Washington, DC - In response to CNN's report that President Warren G. Harding had a torrid love affair with a German spy, a representative of the Harding Institute for Freedom and Democracy, responded today, "On behalf of the Harding Institute, I take considerable umbrage at CNN and Jake Tapert for besmirching the good name of Warren G. Harding, and I demand an apology," said Daniel Sadler, Sr. Associate Fellow for Public Affairs. "America would be better off if CNN put its considerable journalistic resources towards investigating the mysterious cause of Harding's death, rather than dredging up old rumors about his life." America's 29th President, Harding died in office, ostensibly from a bad reaction to eating shellfish, though rumors have persisted since his death that his wife Florence or others may have been involved.

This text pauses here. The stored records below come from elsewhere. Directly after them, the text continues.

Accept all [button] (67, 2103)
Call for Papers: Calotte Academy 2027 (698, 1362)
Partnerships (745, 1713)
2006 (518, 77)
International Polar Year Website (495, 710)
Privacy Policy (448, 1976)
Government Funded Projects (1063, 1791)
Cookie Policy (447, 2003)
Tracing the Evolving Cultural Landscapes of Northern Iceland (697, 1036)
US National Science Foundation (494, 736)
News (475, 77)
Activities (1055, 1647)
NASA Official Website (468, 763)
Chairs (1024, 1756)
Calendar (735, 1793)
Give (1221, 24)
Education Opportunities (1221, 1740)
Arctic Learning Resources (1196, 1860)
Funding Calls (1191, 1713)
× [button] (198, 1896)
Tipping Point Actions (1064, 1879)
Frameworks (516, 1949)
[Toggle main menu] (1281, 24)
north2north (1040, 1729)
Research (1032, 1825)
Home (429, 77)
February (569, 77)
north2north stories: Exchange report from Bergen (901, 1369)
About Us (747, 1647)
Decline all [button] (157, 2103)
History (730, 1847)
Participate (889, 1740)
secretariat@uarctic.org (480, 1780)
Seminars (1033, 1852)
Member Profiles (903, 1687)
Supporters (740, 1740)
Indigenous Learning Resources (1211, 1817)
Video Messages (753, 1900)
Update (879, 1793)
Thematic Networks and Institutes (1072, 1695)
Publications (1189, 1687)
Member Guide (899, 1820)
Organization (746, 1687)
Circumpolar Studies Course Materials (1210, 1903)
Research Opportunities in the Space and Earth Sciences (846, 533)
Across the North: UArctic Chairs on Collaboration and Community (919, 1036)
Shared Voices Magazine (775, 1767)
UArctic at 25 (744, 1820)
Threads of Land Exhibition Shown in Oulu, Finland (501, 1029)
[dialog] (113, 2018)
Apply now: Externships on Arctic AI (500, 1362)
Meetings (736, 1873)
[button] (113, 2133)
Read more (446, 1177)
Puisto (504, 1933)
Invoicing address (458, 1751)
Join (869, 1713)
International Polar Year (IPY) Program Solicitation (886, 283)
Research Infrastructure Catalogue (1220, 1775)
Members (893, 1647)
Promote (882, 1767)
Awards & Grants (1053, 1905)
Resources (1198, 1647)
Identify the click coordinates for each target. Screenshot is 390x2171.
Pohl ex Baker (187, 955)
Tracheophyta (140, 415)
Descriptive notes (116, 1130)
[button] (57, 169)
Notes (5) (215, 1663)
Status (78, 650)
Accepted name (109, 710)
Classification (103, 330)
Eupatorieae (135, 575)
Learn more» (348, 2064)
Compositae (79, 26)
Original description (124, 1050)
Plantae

CNN reported Monday on newly released "love" letters between Harding and his neighbor, Carrie Phillips, whom Tapert refers to as "a German spy". "Despite Tapert's admission that 'their public display goes against every written desire of the President' and 'defies a court order,' CNN quotes freely and selectively from those very letters," said Sadler.

"It seems the bulk of the CNN story was designed as a puff piece to promote a spurious new book called 'The Harding Affair' by James D. Robenalt," added Sadler. "It's a clear conflict of interest."

"The one silver lining in this ongoing story is that at least people are talking about Warren G. Harding. And the only thing worse than journalists saying something negative about a former president is saying nothing at all," said Sadler. To that end, the Harding Institute has a sale on all mugs, t-shirts, and even undergarments, available at

"To quote from Harding's own inaugural address: 'America's present need is not heroics but healing; not nostrums but normalcy; not revolution but restoration.' And so it is now the time to restore the image of one of America's great presidents," added Sadler.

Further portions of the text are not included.